Filha de um gaúcho militar e de uma mineira poetisa e católica fervorosa, nascera em Salvador-Ba, mas passara a infância no Rio de Janeiro-RJ e a adolescência em Fortaleza-Ce, mas se graduara na Universidade Católica do Paraná e, de forma imediatamente ulterior, fizera Mestrado e Doutorado em Engenharia Espacial em São Paulo. Em decorrência de um concurso público, fora morar em Brasília, no verdor de seus 25 anos.

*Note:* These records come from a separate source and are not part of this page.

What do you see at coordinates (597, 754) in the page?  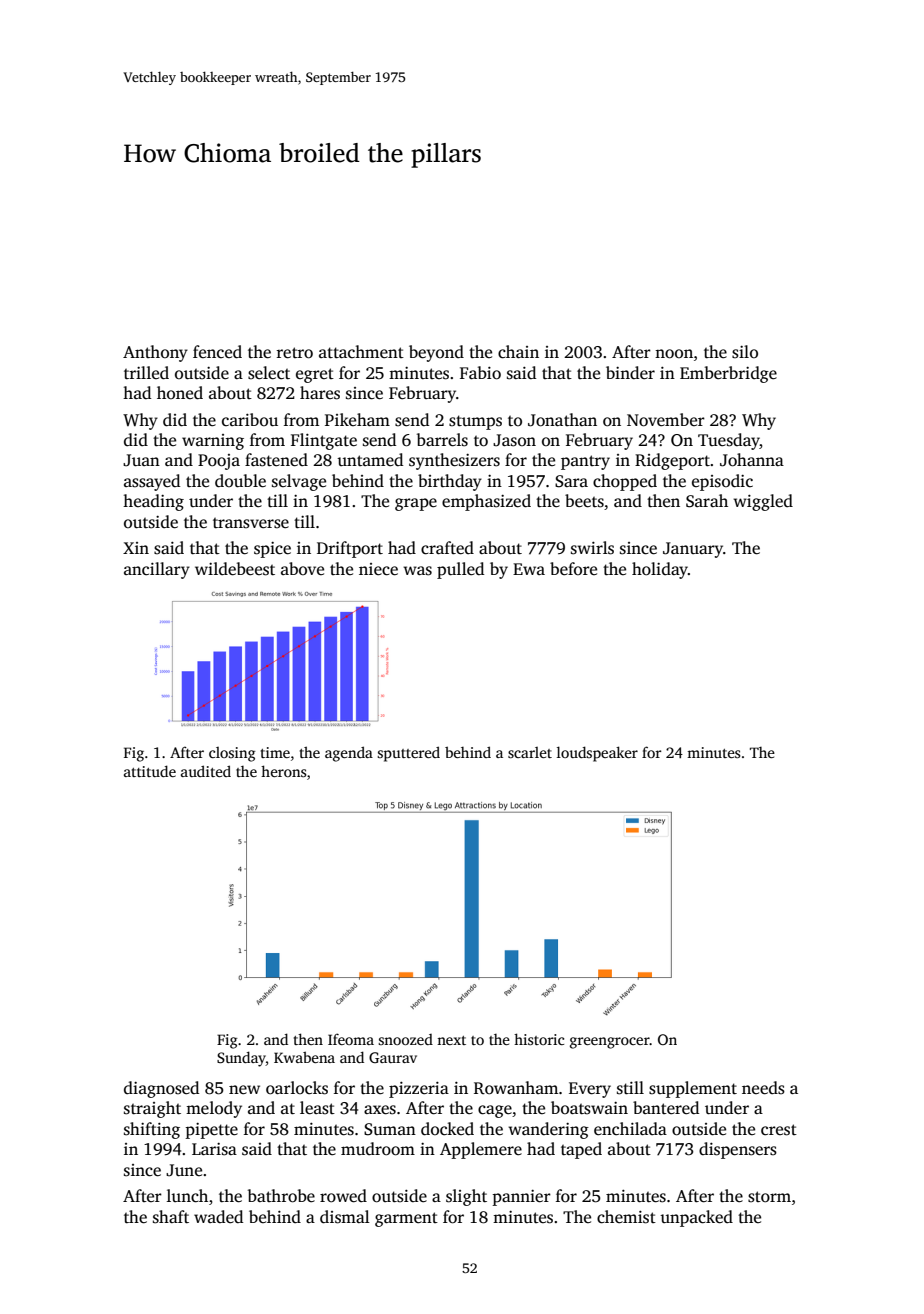 I see `loudspeaker` at bounding box center [597, 754].
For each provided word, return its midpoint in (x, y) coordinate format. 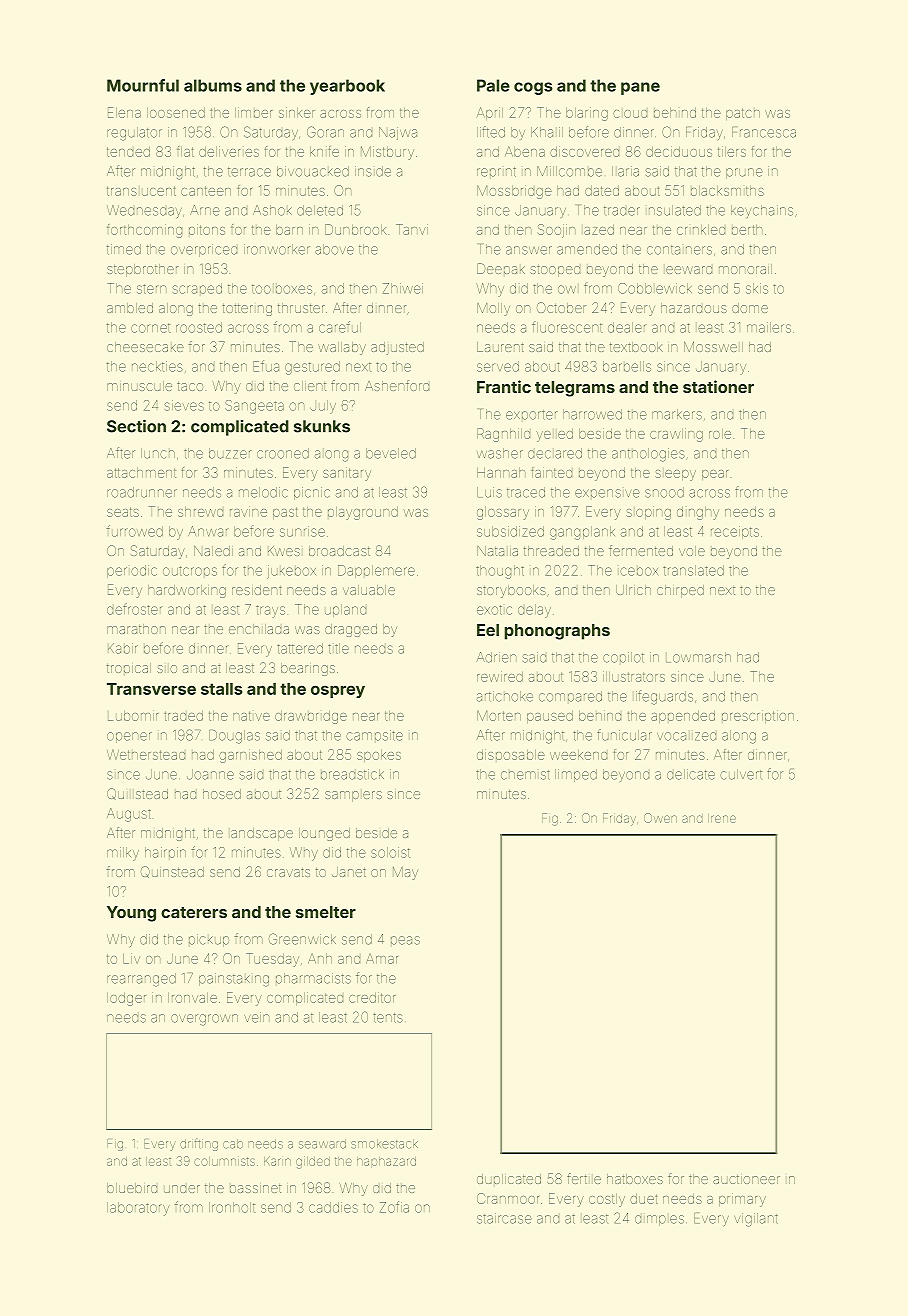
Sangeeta (254, 407)
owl (567, 289)
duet (644, 1199)
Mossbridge (514, 192)
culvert (741, 774)
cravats (288, 872)
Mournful (143, 85)
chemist (525, 775)
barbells (627, 366)
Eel (488, 630)
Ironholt (232, 1207)
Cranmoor (508, 1198)
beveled (391, 453)
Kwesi (284, 551)
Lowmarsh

Podemos dizer que era uma mulher “brasileira”, não apenas pelas inúmeras viagens e padrões culturais e domiciliares a que fora submetida; era uma mulher jovem e bela, de tez amorenada – cor de jambo “musical”, de expressivos olhos azuis e amendoados, dotada de uma compleição física que se afigurava mais adequada a uma passista de carnaval ou a uma modelo brasileira do que a uma cientista espacial. Em suma, seu rosto de tons leves e sutis, seu cabelo edulcorado em pequenas cachoeiras castanhas, seu perfil de curvas adequadamente angulosas, e sua expressiva voz roucamente gutural lhe davam enorme vantagem na seleção natural darwiniana no átimo de chamar a atenção de homens e mulheres.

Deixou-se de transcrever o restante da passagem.